§ SET TASKS:
[A] In the letter on tonality, which composer does the writer say was still exploring tonal centres and relationships in the music of his final years?
[B] Carry on the letter on tonality from the point where it stops, keeping its voice and argument.

§ SELECTED EXCERPT:
From: Alistair Hinton, UK
Diff'rent keystrokes for diff'rent folks?
Anyone who already believes -- or is prepared to be persuaded -- of some of what Mr Standford suggests in his article 'Key Question' ought perhaps to be 'locked up' as a serial serialist; no need to 'throw away the key', for that would by implication already have been done ...
Of course the principal thrust of what Mr Standford writes about the history of the use of the modes and of major/minor tonality is undeniable, as are his remarks about use of and response to different tonal centres by composers including those whom he cites -- but ...
Are there really so many textbooks that advise us that tonality died between the two world wars of the past century? -- and are such textbooks truly representative of the majority of such literature? Whatever would Schönberg have made of such an idea? I imagine that the existence in print of so woefully blinkered a vision would have incited him to rage, despair or both.
Why would the author of any such textbook expect to be taken seriously when Chopin, Liszt, Wagner and others had already loosened the bonds of tonality in the previous century and a large number of composers had continued this tradition in the years immediately preceding World War I?
Among the many nuggets of wisdom put forward by Robert Simpson was the obvious but all too rarely recognised truth that we can no longer listen to the music of the past with the ears of the time in which it was written -- for example, we can no longer absorb a Bach cantata as did its first listeners because our ears are also attuned to Rakhmaninov's Vespers, Penderecki's St Luke Passion and Ferneyhough's Missa Brevis. That said, however, has our experience of vast quantities and varieties of more recent music really dulled our ears and sensitivities to the point where Schubert's modulations and their intended unsettling effect actually escape our notice?
Mr Standford cites Mahler, Sibelius, Berg and Messiaen, all of whom had, as he says, strong attachments to particular tonalities and/or tonal relationships and used these to powerful effect, but they did so in a world which was becoming, or had already become, accustomed to music in which the importance of tonality was either cast asunder or sidelined; were any of these composers accordingly persuaded to abandon their use of tonal centres and relationships? Of course not! Indeed, the most recently deceased of these -- Messiaen -- was still exploring such things in the music of his final years, almost half a century after the end of World War II; did he really do so at that stage for the benefit of the tonally desensitised ears of which Mr Standford writes? I doubt that such a notion would ever have crossed his mind.
Who are these composers that were, as Mr Standford puts it, 'forced to admit that tonality had defeated their imagination and inventiveness'? Whilst not going so far as to suggest that there have never been such composers, I have grave doubts that they would have been prepared to risk undermining their credibility by actually 'admitting' it!
So far I have concentrated on Mr Standford's actual statements, but it would be remiss to leave this topic without at least a brief exploration of what should be read between certain of his lines.
He refers to the use of major/minor tonality, tonal relations and modulations but omits mention that tonal perceptions are often matters of degree; likewise, he does not allow for tonal references and relationships that might be perceived by some ears but not by others, in accordance with the extent to which concentrated and varied listening experiences may have sharpened individual listeners' aural perceptions. Furthermore, in confining his observations to music written in the modes and in an equal temperament system whose smallest intervallic unit is the semitone, he eschews reference to microtonal music.

§ RECORD EXTRACTS:

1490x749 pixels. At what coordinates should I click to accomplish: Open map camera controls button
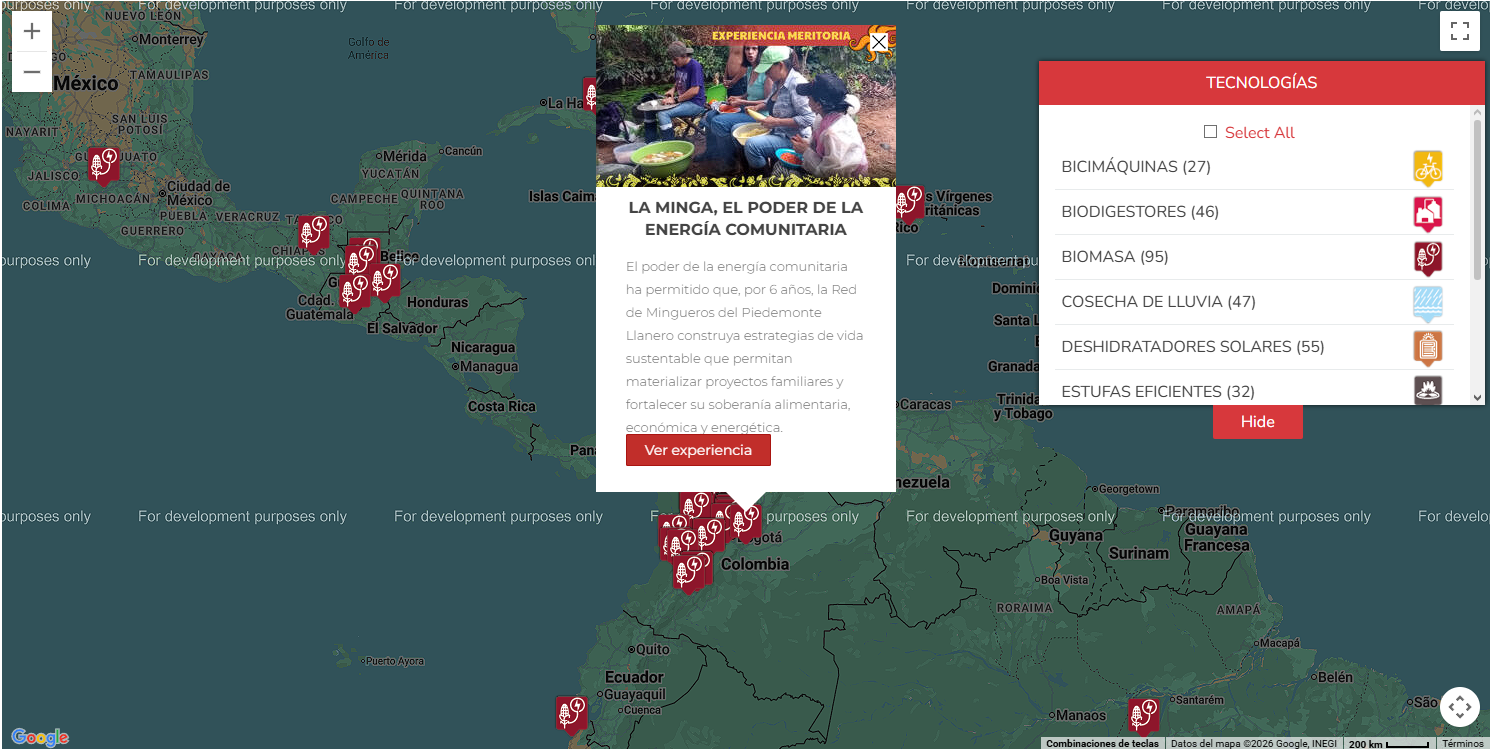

...

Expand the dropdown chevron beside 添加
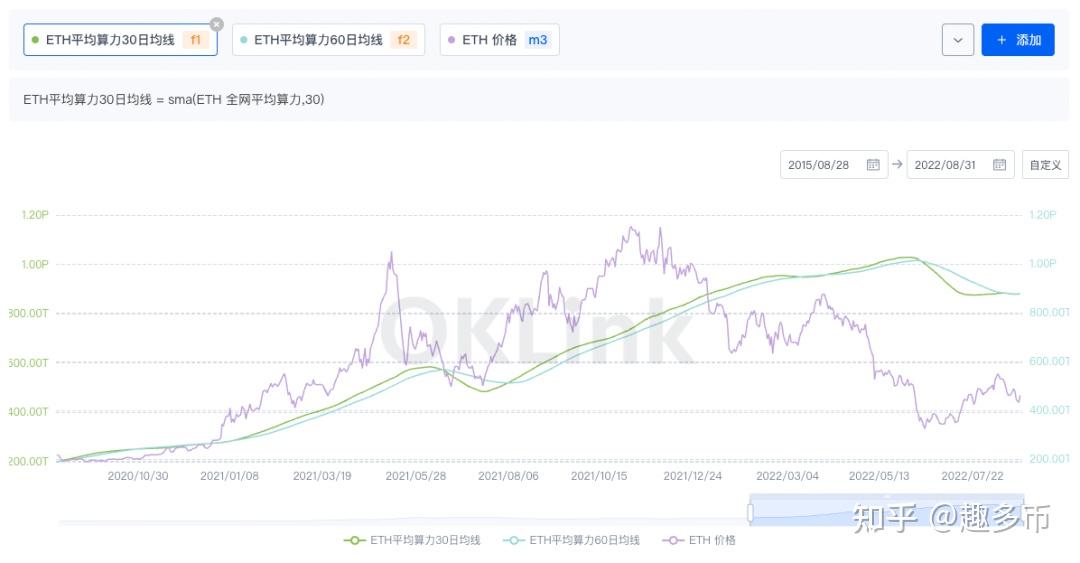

§ ANSWERS TO THE EXERCISES:
[A] Messiaen

[B]
Let us consider these three factors, using 19th century examples to illustrate the first and 20th century ones to illustrate the others.
It is self-evident that the driving home of C major and F major respectively at the close of the 5th and 8th symphonies of Beethoven are examples of tonality at its mot unequivocal and that the openings of Liszt's 'Faust' Symphony and Wagner's Tristan und Isolde present tonality in a much more equivocal guise, but they all remain equally dependent upon tonality to make their points. The modulations in the coda of Chopin's Second Ballade, certain passages in late Schubert quartets, parts of Act III of Tristan und Isolde and Schönberg's Verklärte Nacht are each capable of the kind of destabilising effect to which Mr Standford gives the term 'unsettling', but surely these are examples not of the undermining but of the enriching of tonal relationships, especially when taken in the overall context of the works in which they occur?
I was perturbed when upbraided years ago in an aural training class for 'inappropriately' ascribing tonal allusion to a pair of adjacent four-part chords in a Webern cantata; my retort was to question whether the composer had really intended to counsel listeners to put away the childish things of tonality-consciousness before approaching this work. I did this from a perspective of having received a pretty thorough grounding in the largely 'atonal' music of Webern's maturity and of the leading lights of the 1950s/60s Darmstadt / Donaueschingen / Köln axis before experiencing more than a mere smattering of 'tonal' music; such a perspective may be unusual but is bound to exert some effect on how, where and in what contexts certain tonal references and relationships may subsequently be perceived.
Notwithstanding experiments pioneered by Vishnegradsky, Partch and others, music based upon non-semitonally-based intervallic divisions has remained something of a minority in the overall scheme of things. Even had this not been the case, however, my inclination is to question whether microtonal music would be any more likely to have superseded (in the sense of overturning) 'tonal' music than the work of mid-20th century total serialists did; after all, the very fact that we continue to listen to an abundance of modal music from earlier centuries is itself evidence that such music has never been supplanted to the point of extinction by other kinds of later music.
In sum, none of the above bases for writing music has ever 'died' as such; they have merely continued to enrich our aural palettes in different ways and to greater or lesser degrees. Lest this conclusion strike Mr Standford as sufficiently bland and compliant to support his suggestions about desensitised tonal awareness, however, I hasten to add my belief that listeners prepared to accept this enrichment as such will surely be capable of developing greater, rather than lesser, sensitivity to the uses to which tonality can be put and to the expressive power of tonal relationships.
'Tonality dead'? Were this so, I would already have been tardy in digging my own grave, so I would have been in sore need of twelve spades of equal size related only to one another ...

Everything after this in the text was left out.